══ Given text

Seattle is called “The Emerald City” and that nickname came to be because of the overwhelming greenness of the place and, too, because of a strong local identification between Seattle and Oz, both mystical places that seem to have an air of unreality about them. It doesn’t take a lot of time here to get inklings of that oddness. Until very recently, Seattle had a Spam Museum. Cans of Spam tracing its entire Hormel history and things made of Spam: sculptures, household items (the Spam office phone was especially memorable), objects d’art, and other fanciful creations. That museum is now in Minnesota, near the factory that makes Spam, but it would never have existed at all without the Seattle Spam Museum and its shocking hordes of visitors.

════
══ Supplied data

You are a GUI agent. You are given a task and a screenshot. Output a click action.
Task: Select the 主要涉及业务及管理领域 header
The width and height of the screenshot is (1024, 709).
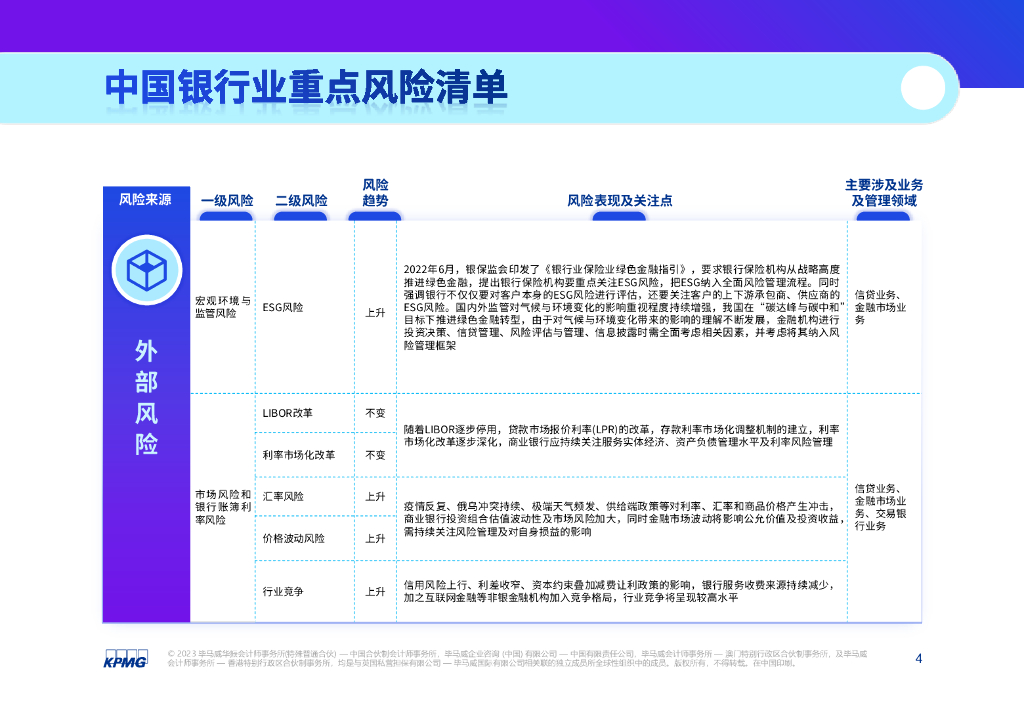[x=883, y=193]
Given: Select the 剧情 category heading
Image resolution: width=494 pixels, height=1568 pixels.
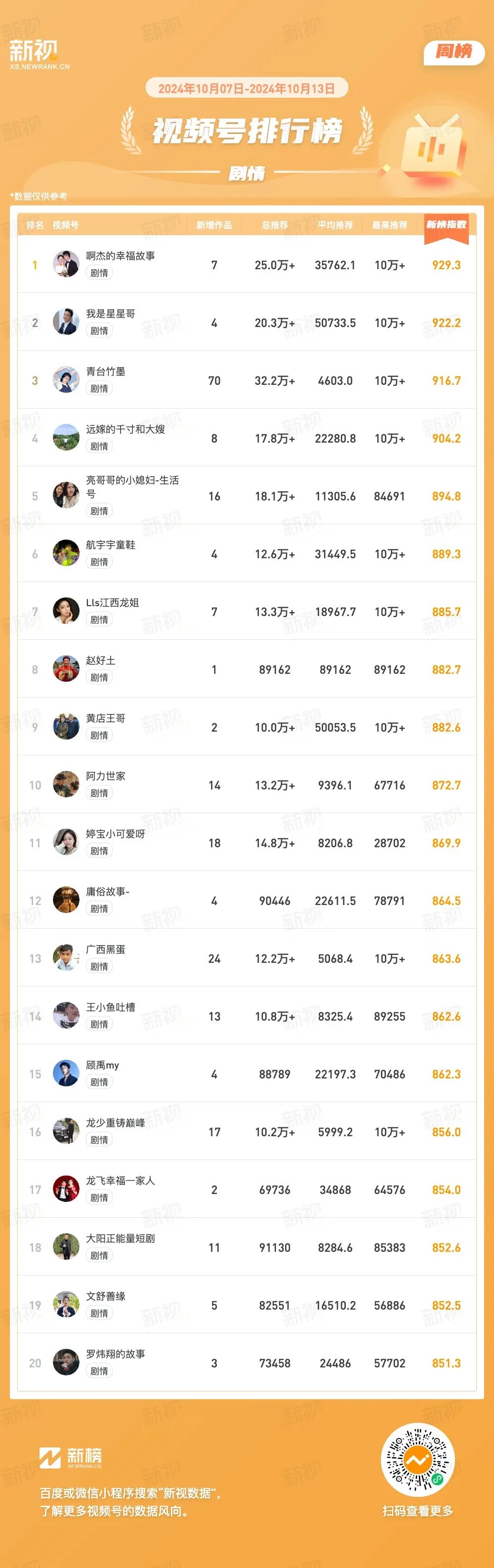Looking at the screenshot, I should click(247, 173).
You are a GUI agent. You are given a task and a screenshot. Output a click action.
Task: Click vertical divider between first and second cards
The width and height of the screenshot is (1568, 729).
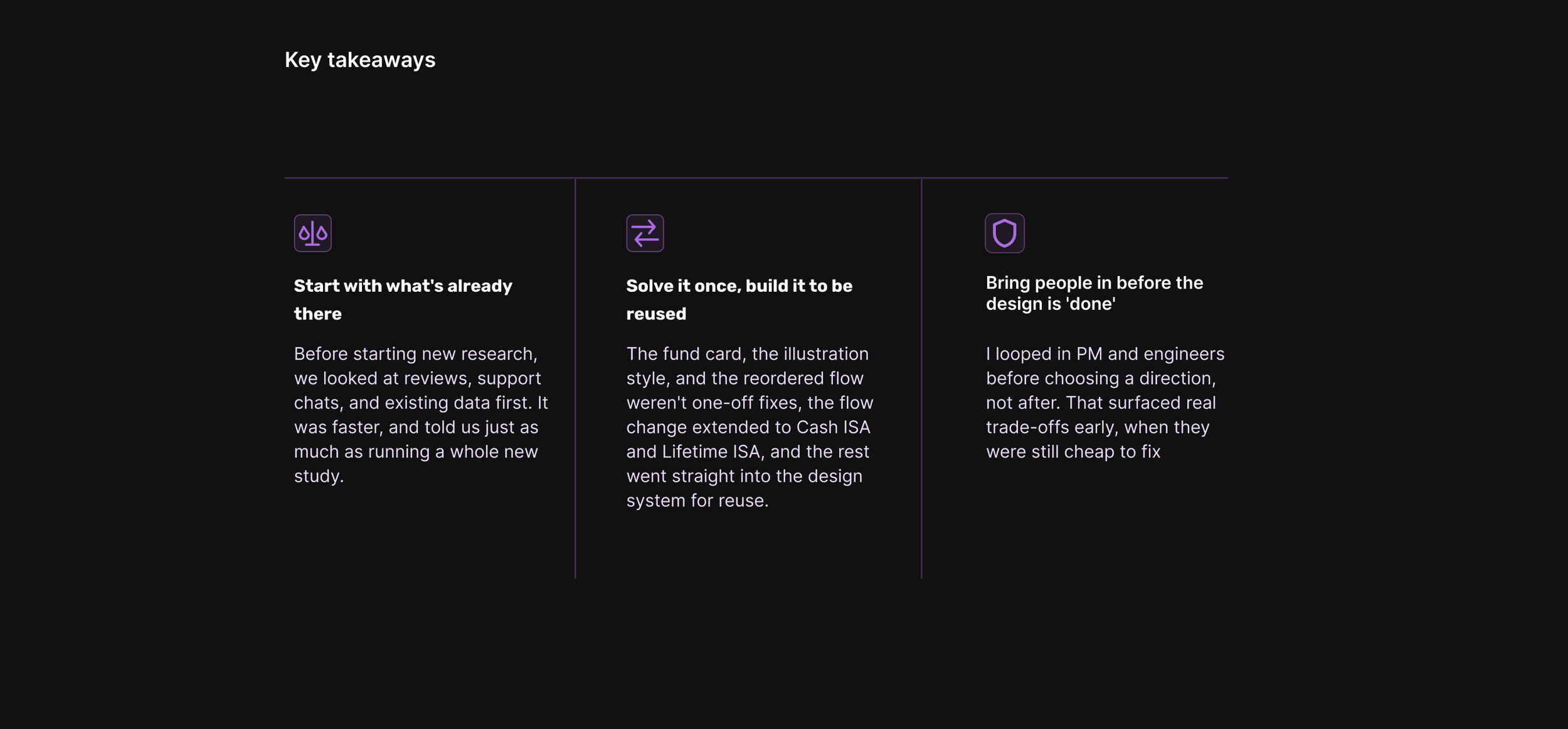(575, 378)
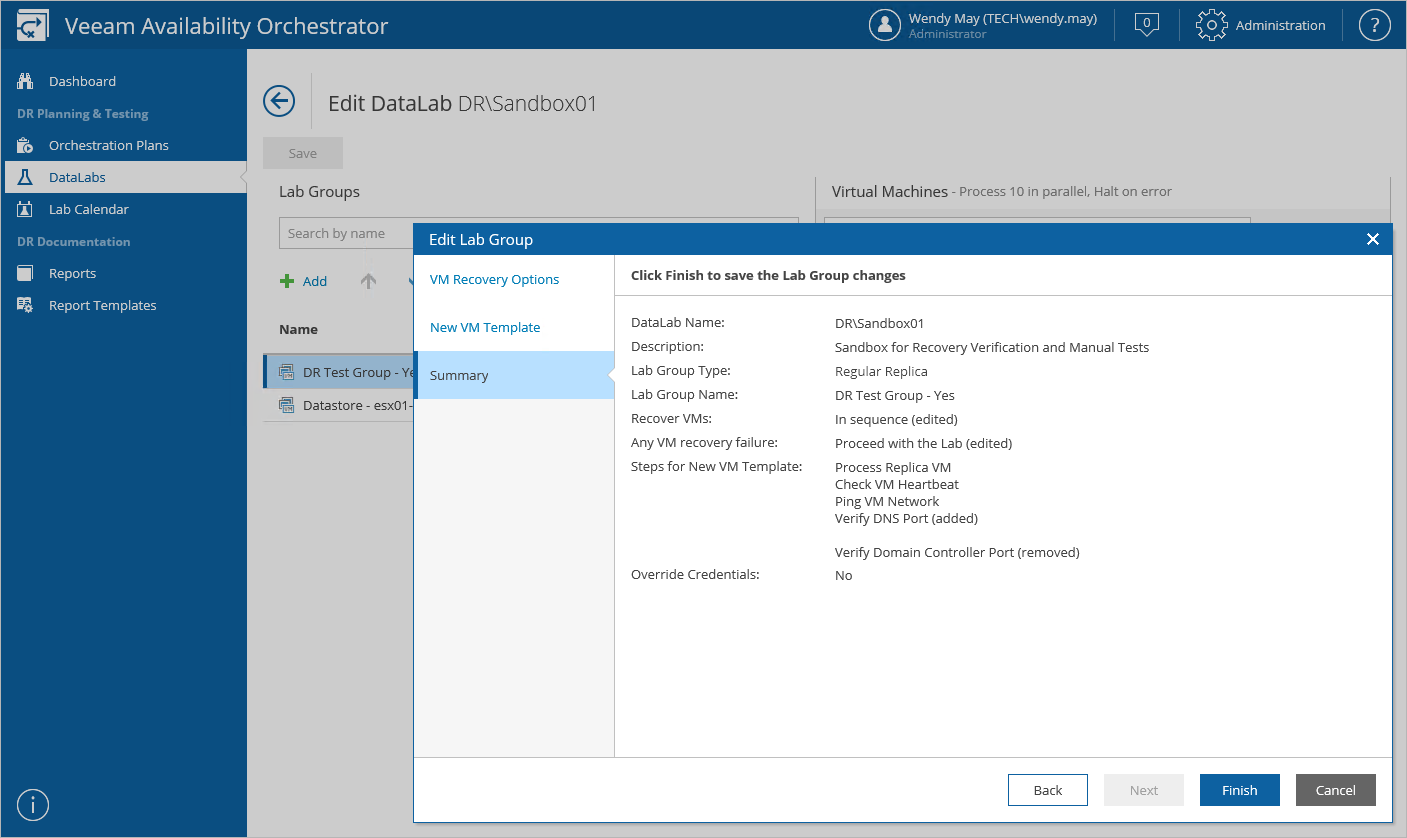
Task: Click the Search by name field
Action: 346,233
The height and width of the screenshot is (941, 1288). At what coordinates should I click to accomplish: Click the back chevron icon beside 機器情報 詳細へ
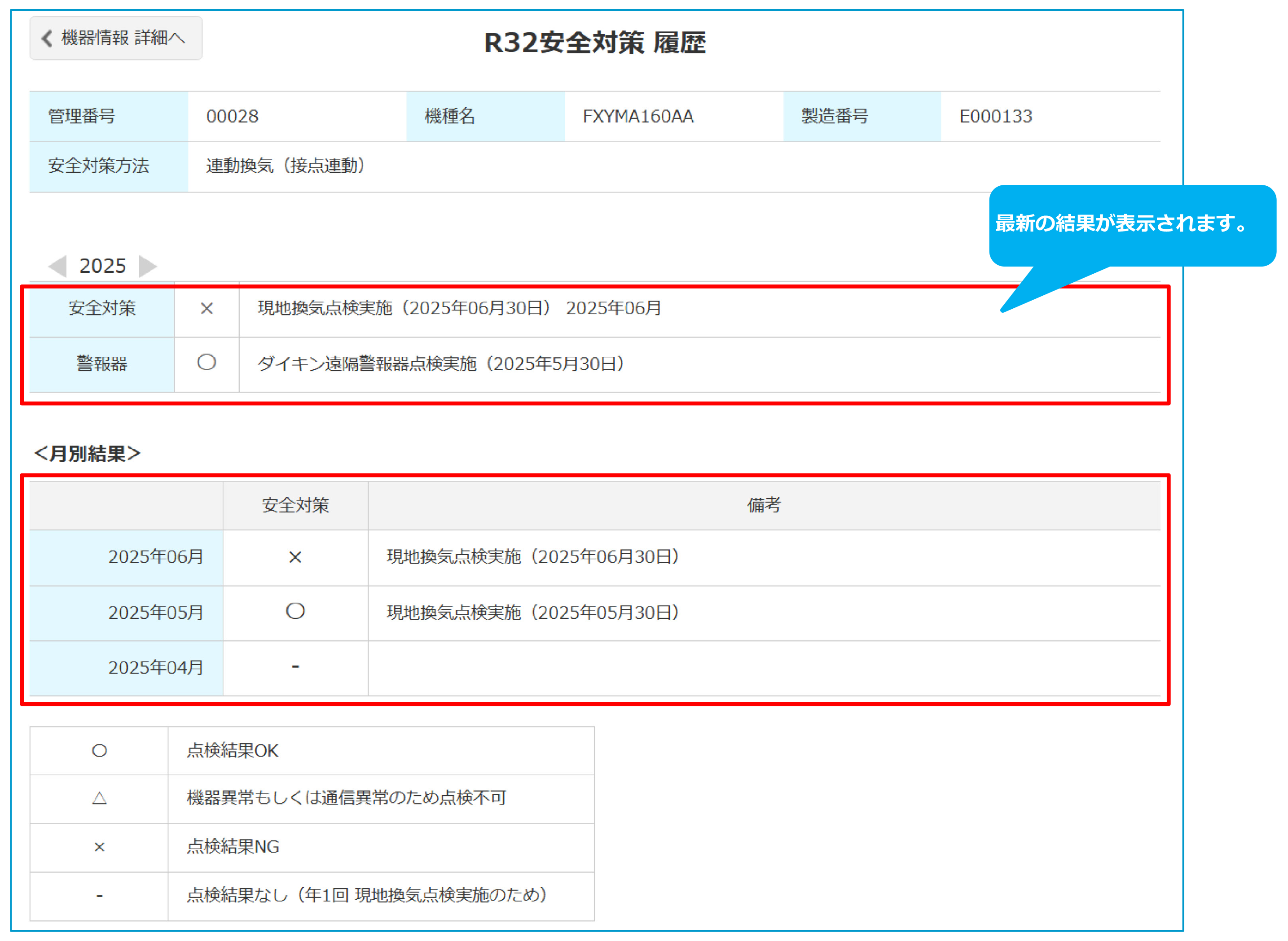(47, 38)
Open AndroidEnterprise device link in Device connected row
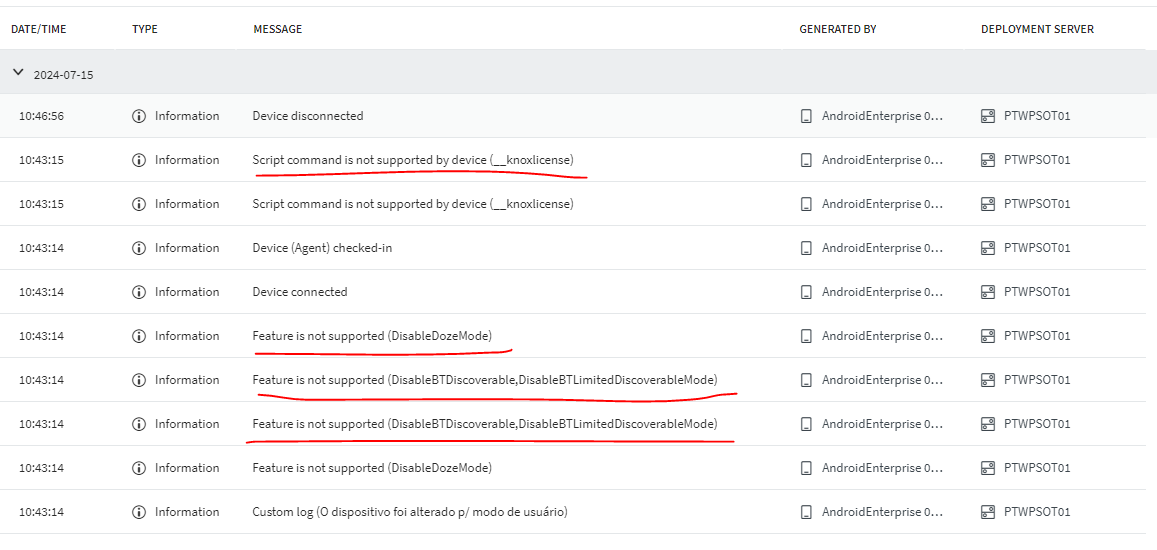1157x550 pixels. tap(882, 292)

════

## Task instructions
1 > Translate this sentence from the Seattle passage into Spanish: "It doesn’t take a lot of time here to get inklings of that oddness."
2 > From the Seattle passage, extract the text starting with "Seattle is called" and going on through "hordes of visitors.".

## Per-task outputs
1 > Aquí no hace falta mucho tiempo para percibir indicios de esa rareza.

2 >
Seattle is called “The Emerald City” and that nickname came to be because of the overwhelming greenness of the place and, too, because of a strong local identification between Seattle and Oz, both mystical places that seem to have an air of unreality about them. It doesn’t take a lot of time here to get inklings of that oddness. Until very recently, Seattle had a Spam Museum. Cans of Spam tracing its entire Hormel history and things made of Spam: sculptures, household items (the Spam office phone was especially memorable), objects d’art, and other fanciful creations. That museum is now in Minnesota, near the factory that makes Spam, but it would never have existed at all without the Seattle Spam Museum and its shocking hordes of visitors.